Цель хорошей сказочной истории не в том, чтобы скрыть мрачные картины мира. Оригинальные сказки братьев Гримм (в отличие от дезинфицированных диснеевских версий) были полны детоубийств, каннибализма и ужасов. Признак хорошей сказочной истории, писал Толкиен, в другом: «В том, что какими бы фантастическими или ужасными ни были приключения, когда наступает «поворот», у ребенка или взрослого слушателя захватывает дух, а сердце взмывает так, словно вот-вот заплачешь (или действительно плачешь)».
Все что у нас есть — это надежда
Религиозный подтекст здесь не случаен. Толкин был католиком и высоко чтил искупление и благодать, которые содержатся в библейских повествованиях. Марсель, насколько нам известно, не читал Толкина, но его собственная философия надежды имеет поразительное сходство.

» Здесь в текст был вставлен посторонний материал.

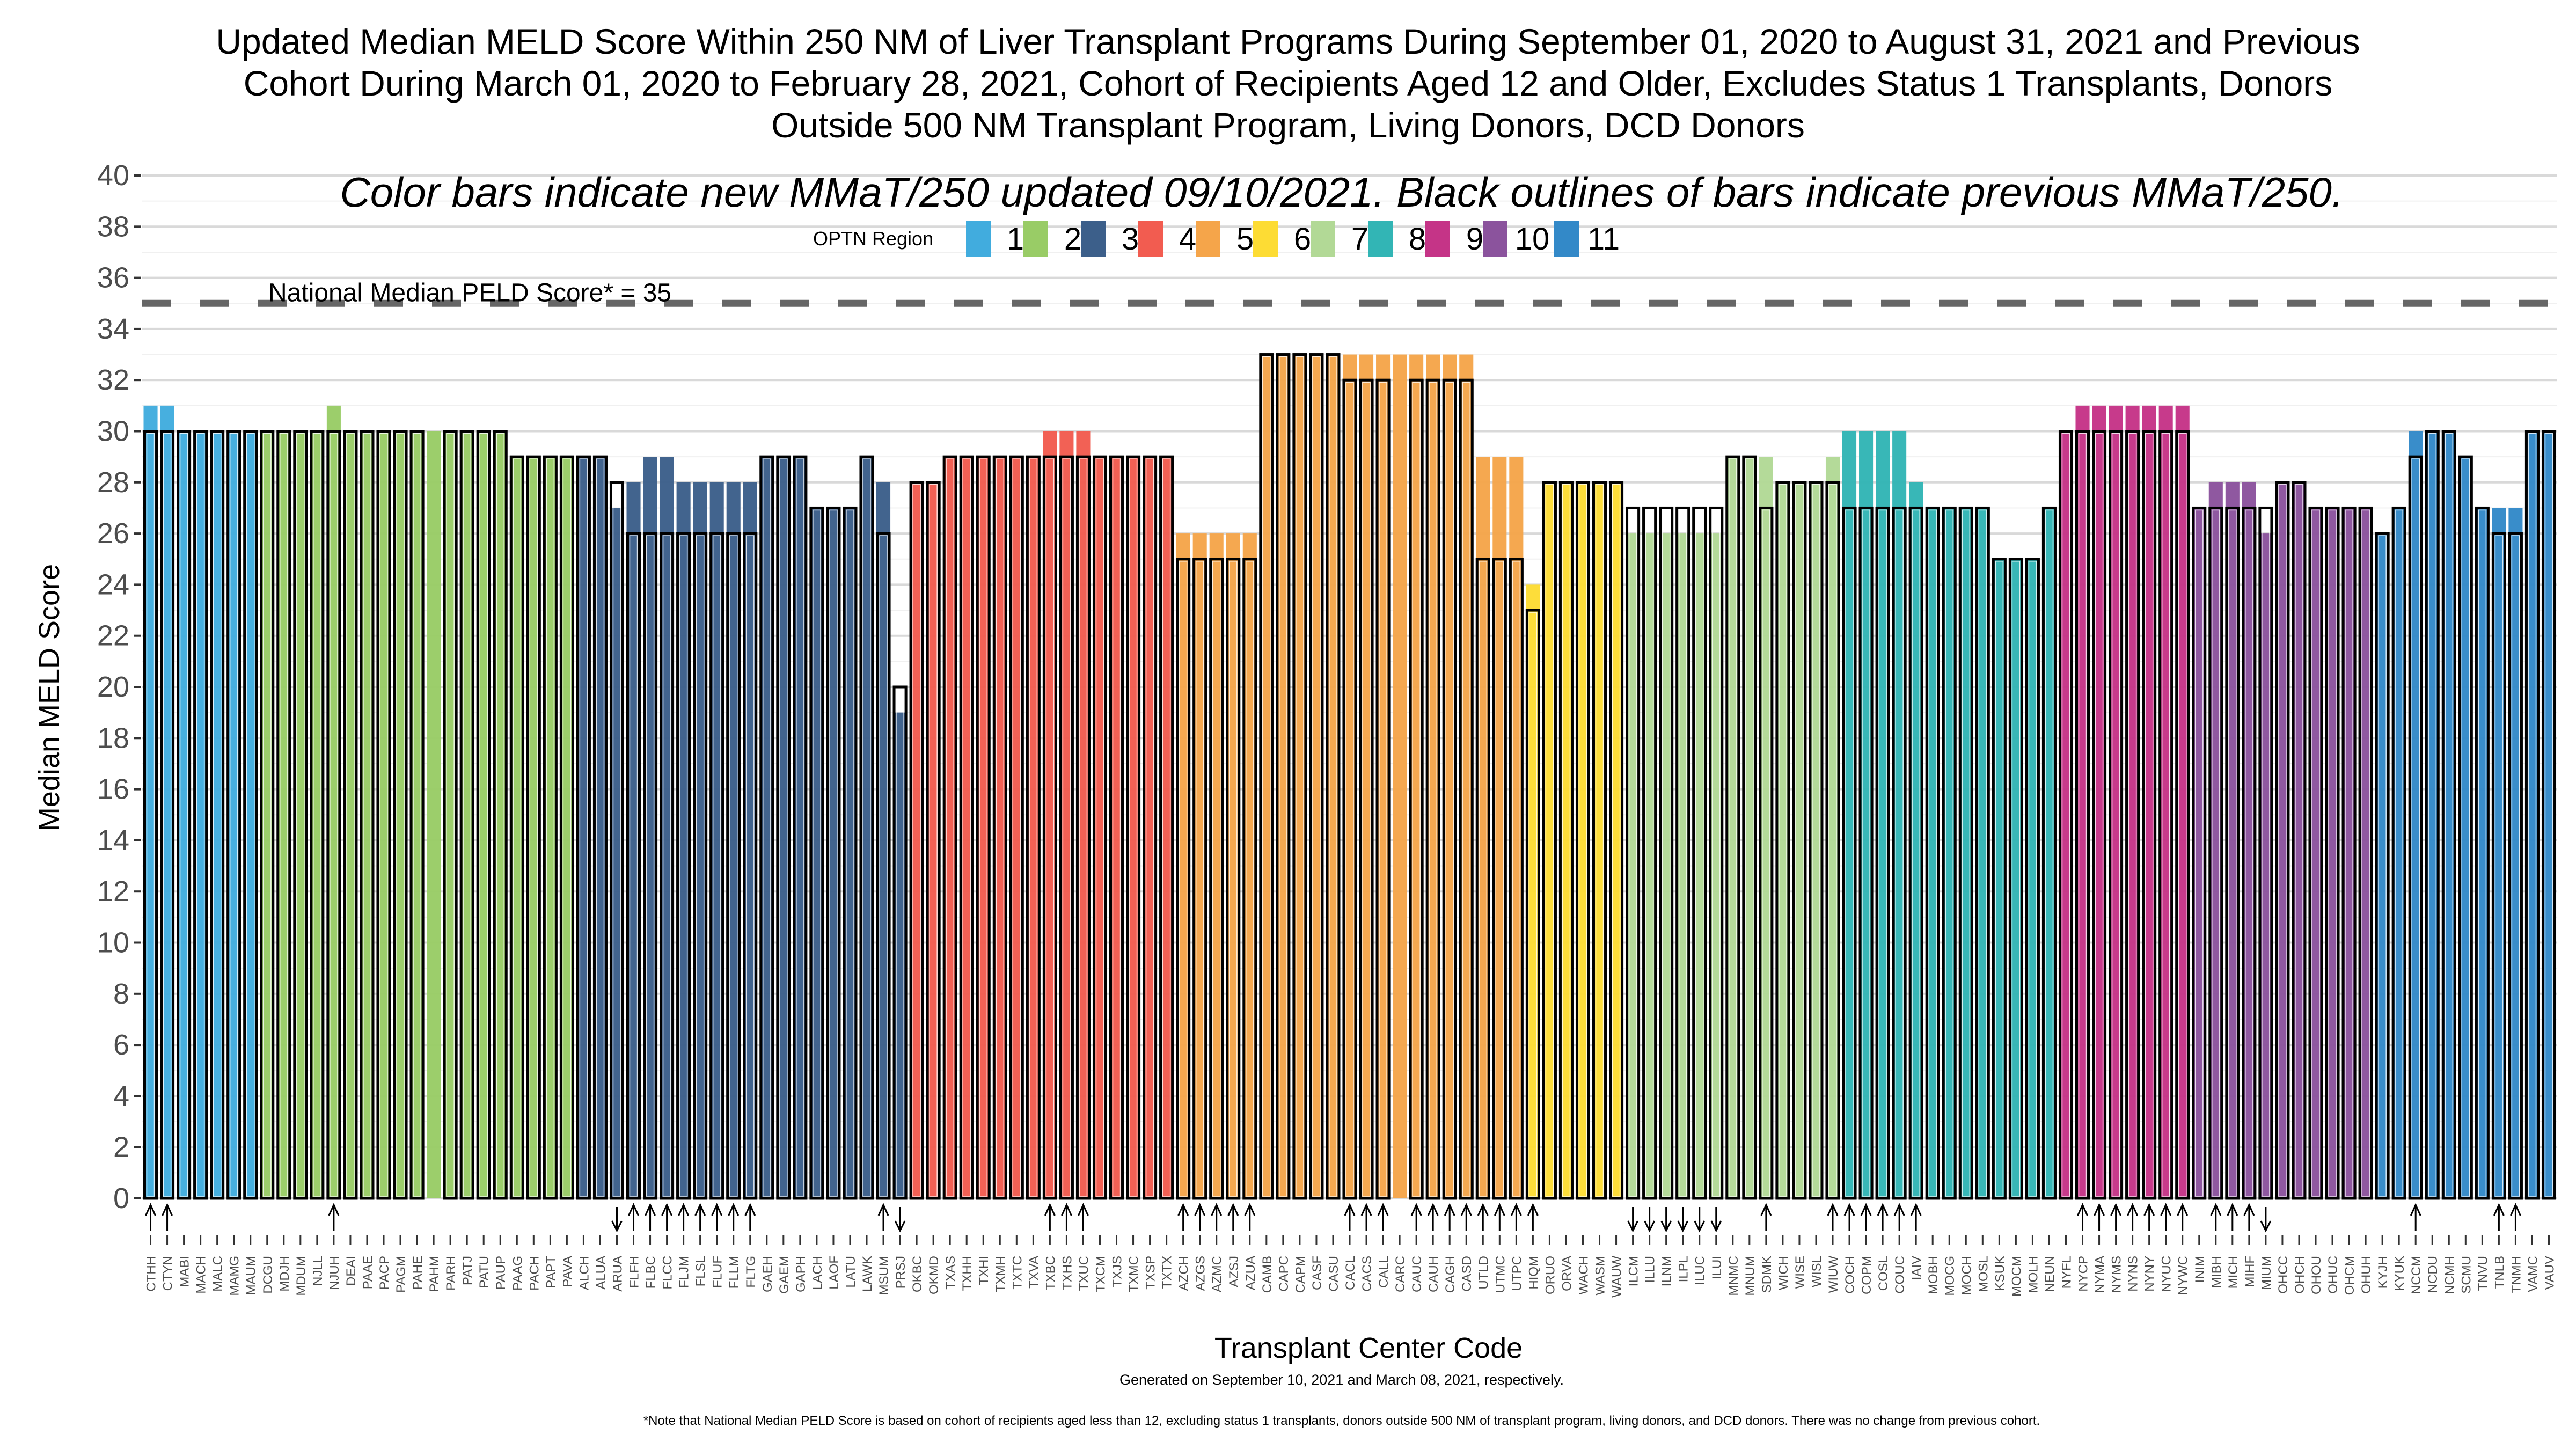 This screenshot has width=2576, height=1449. What do you see at coordinates (2233, 1272) in the screenshot?
I see `x-tick-label: MICH` at bounding box center [2233, 1272].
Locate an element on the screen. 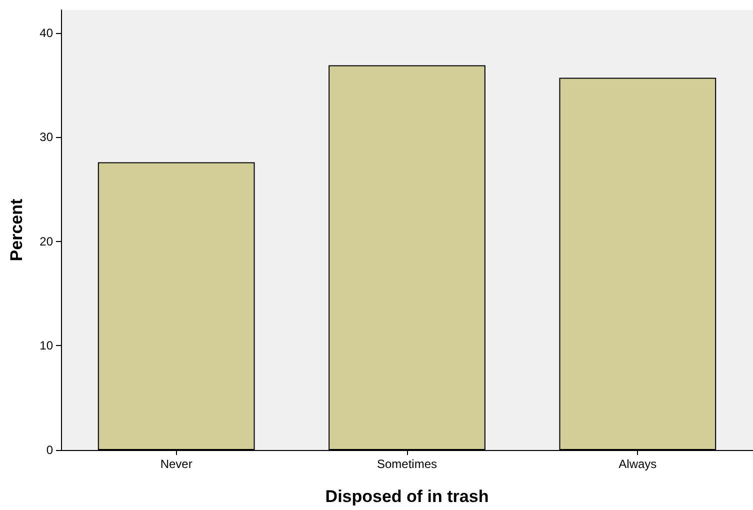 This screenshot has height=510, width=753. y-tick-label: 40 is located at coordinates (47, 33).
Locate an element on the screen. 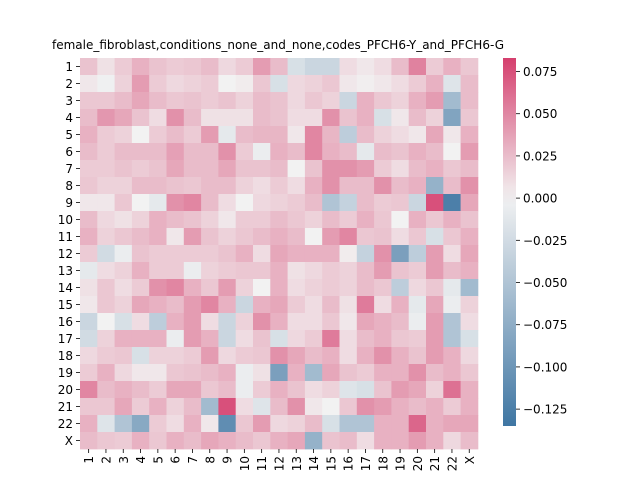  y-tick-label: 8 is located at coordinates (69, 186).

То, что Толкин называет эвкатастрофой, или окончательным избавлением, Марсель называет надеждой: «Надежда состоит в утверждении, что в основе бытия, вне всяких данных, вне всяких описей и расчетов, лежит некий таинственный принцип, который поддерживает меня».
Надежда — это вера в то, что в мире есть порядок. Порядок, при котором все будет хорошо. Это своего рода вера, которая просто отказывается принимать то, что все сломано, или что несчастья, страдания и смерть — это все, что существует. Марсель был христианином, но его убеждения применимы к любому человеку. Надеющиеся люди мира — это те, кто считает, что Вселенная на их стороне. Вопреки «всему опыту, вероятности, статистике», они видят, что «данный порядок будет восстановлен». Надежда — это не желание. Это не оптимизм или наивность, но утверждение. Она говорит миру: «Нет, все будет не так. Все будет лучше». И Марсель, и Толкин считают, что только с помощью надежды можно победить отчаяние.
С тьмой нельзя торговаться или умолять ее. Как пылающий факел, сияйте надеждой ярко и яростно.